Le terrain comme principal défi
Au sommet, chacun occupe sa place. Dans les airs, un drone balaie les abords du site à la recherche des personnes égarées. Au bord de la falaise, les spécialistes du secours en montagne installent les cordages. Plus loin, les équipes médicales préparent la prise en charge des blessés.
“On va tester plusieurs choses aujourd’hui : les techniques de corde, les transmissions radio, mais aussi la coordination entre les différents services”, explique le docteur Carron. Le choix du Pic de l’Aigle n’est d’ailleurs pas anodin. Ici, les véhicules ne peuvent pas accéder partout. Le matériel doit être acheminé à pied ou en quad, tandis que les victimes sont évacuées grâce à des dispositifs spécifiques comme la roue tout-terrain.
L’hélicoptère, souvent associé aux secours en montagne, ne fait pas partie du scénario. Faute de disponibilité, les équipes doivent composer autrement. “Cela nous permet aussi de travailler dans des conditions proches de certaines interventions réelles”, souligne la médecin-cheffe.

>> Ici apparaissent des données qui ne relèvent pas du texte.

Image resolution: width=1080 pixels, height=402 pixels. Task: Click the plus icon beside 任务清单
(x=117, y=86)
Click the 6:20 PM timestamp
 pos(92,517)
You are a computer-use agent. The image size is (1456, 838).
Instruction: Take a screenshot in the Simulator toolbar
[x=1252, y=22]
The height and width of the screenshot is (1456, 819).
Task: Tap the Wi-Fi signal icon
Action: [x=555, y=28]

Une coordination à grande échelle
En contrebas, sur le parking, un autre dispositif prend forme. Le poste de commandement opérationnel centralise les informations remontées du terrain. Cartes, radios et ordinateurs permettent de suivre l’évolution de la situation minute après minute.

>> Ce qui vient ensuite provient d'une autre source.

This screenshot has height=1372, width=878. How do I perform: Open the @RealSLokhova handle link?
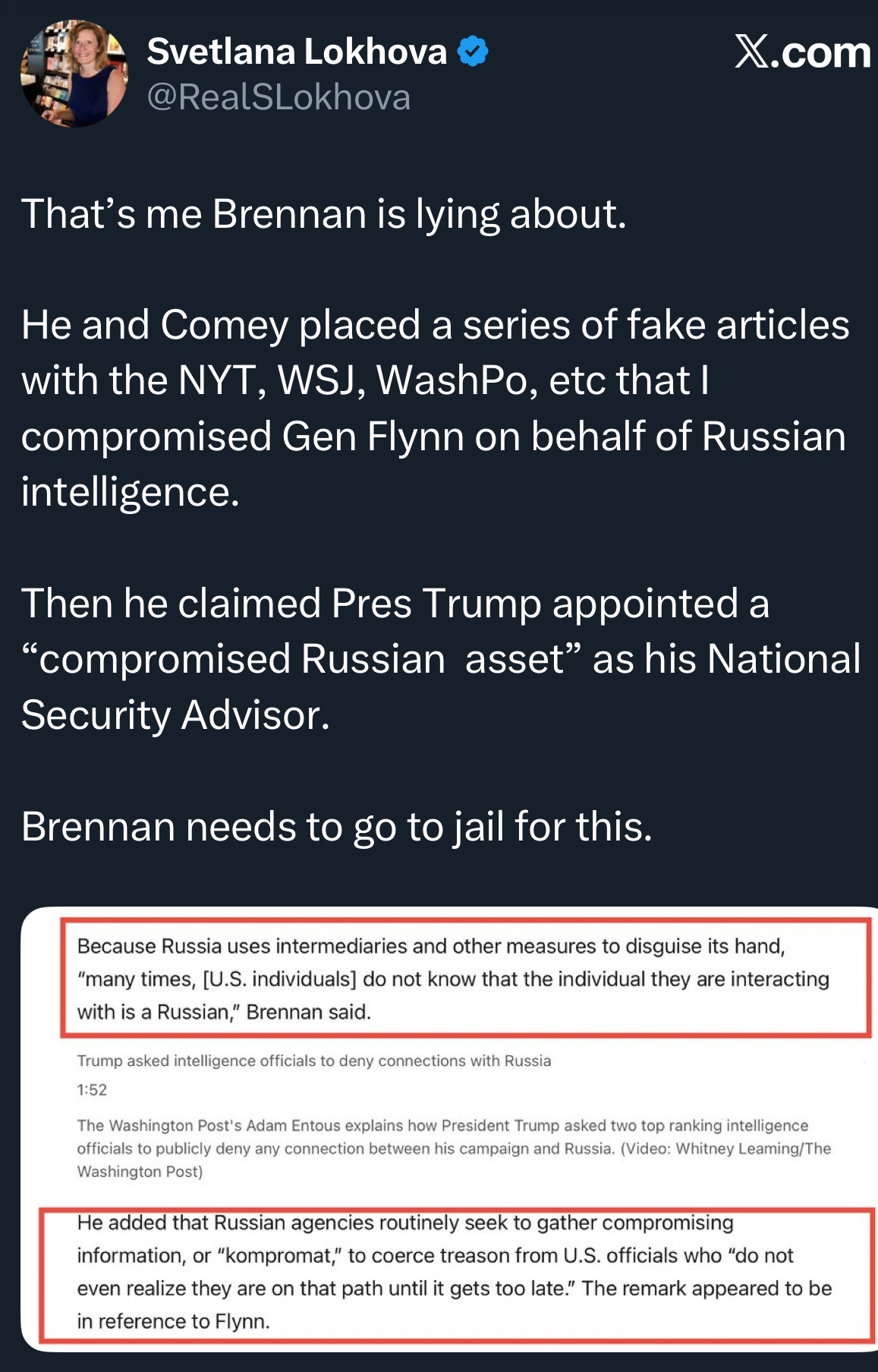tap(279, 97)
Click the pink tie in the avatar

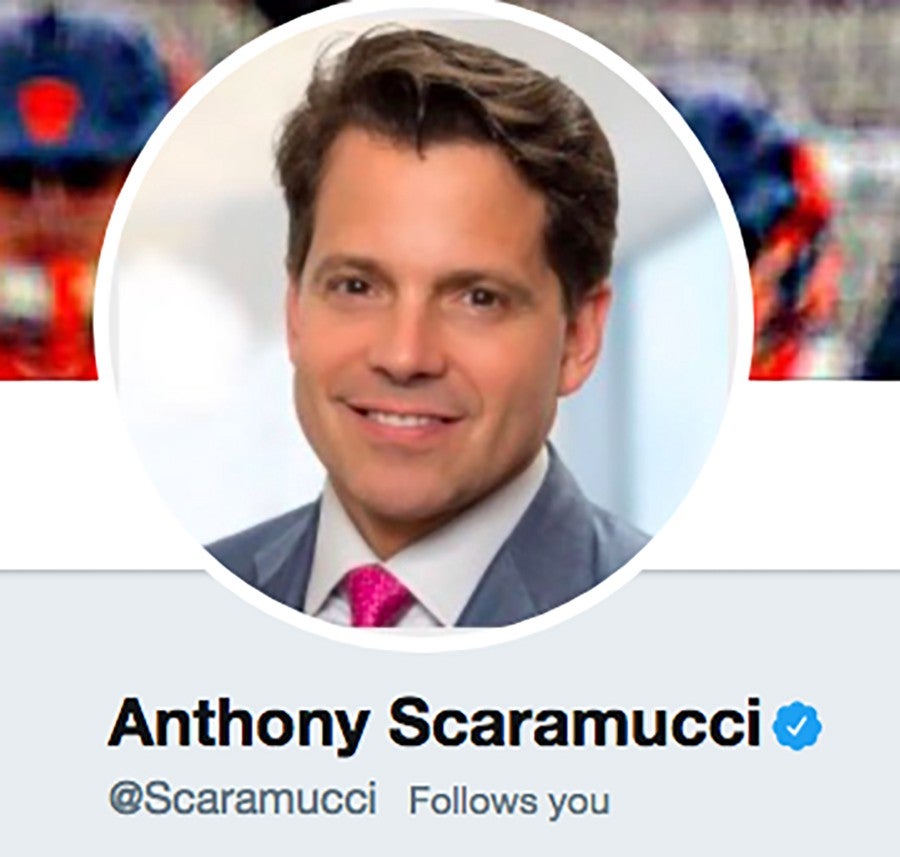point(377,596)
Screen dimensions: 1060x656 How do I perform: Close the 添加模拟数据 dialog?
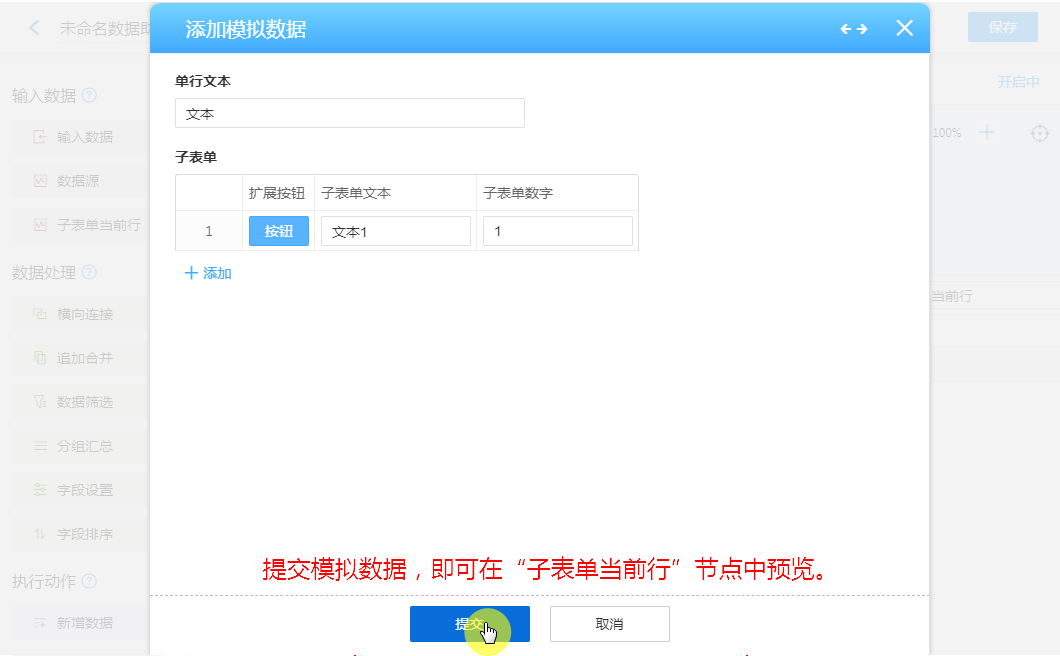pos(904,28)
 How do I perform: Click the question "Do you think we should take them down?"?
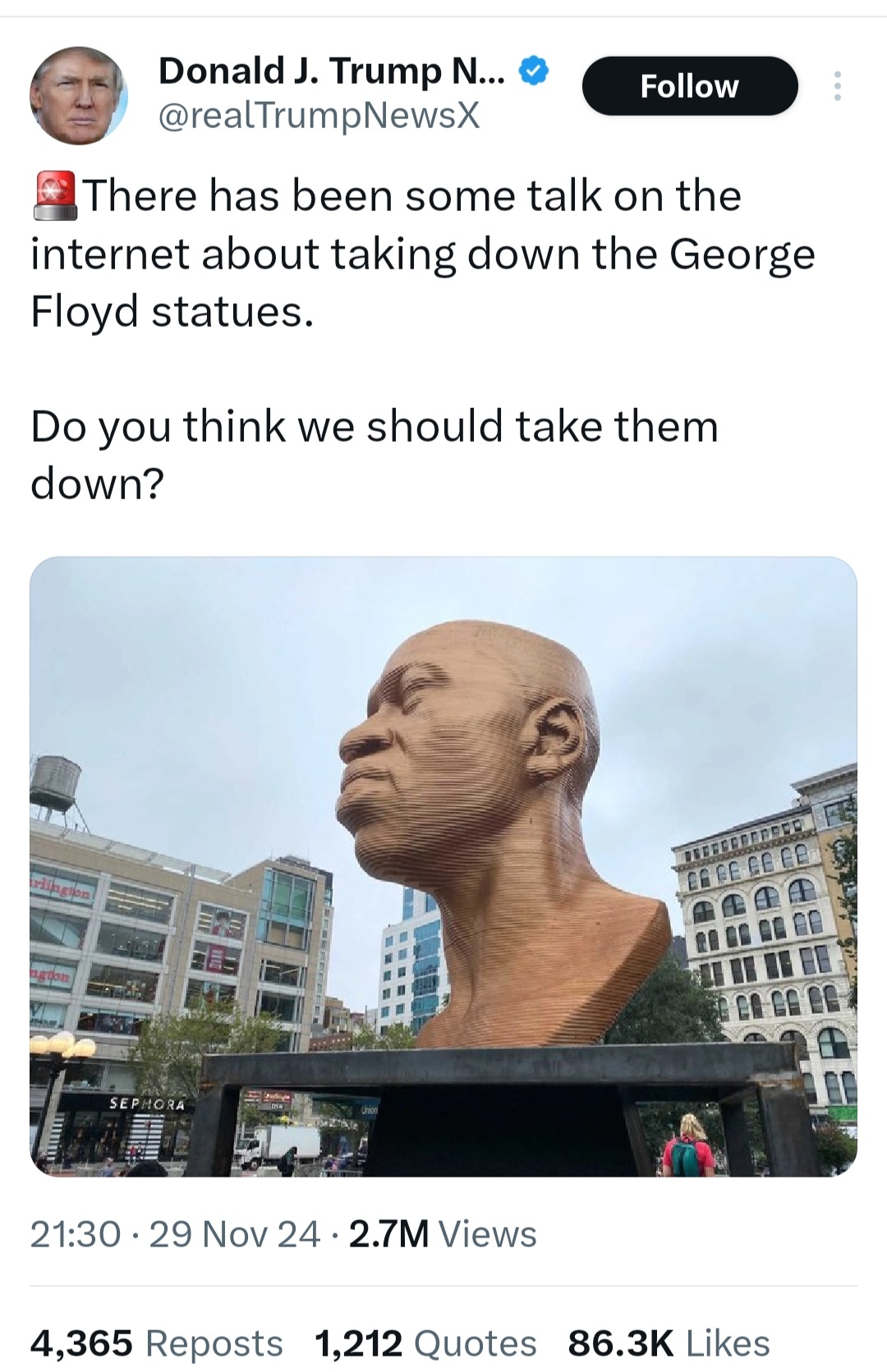click(375, 454)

“Le rôle du poste de commandement est d’avoir une vision globale de l’événement et de coordonner les moyens engagés”, explique Maxime Dehaud, chef du Service interministériel de défense et de protection civile (SIDPC) de la préfecture du Jura. Entre le terrain et le commandement, les échanges sont constants.
Au fil de la matinée, les victimes fictives sont localisées puis évacuées. Les équipes ajustent leurs méthodes, testent leurs outils et valident leurs procédures. À première vue, les promeneurs croisés sur le sentier pourraient croire à une véritable opération de secours. C’est précisément l’objectif : répéter ensemble pour que, le jour où l’alerte sera réelle, chaque geste soit déjà maîtrisé.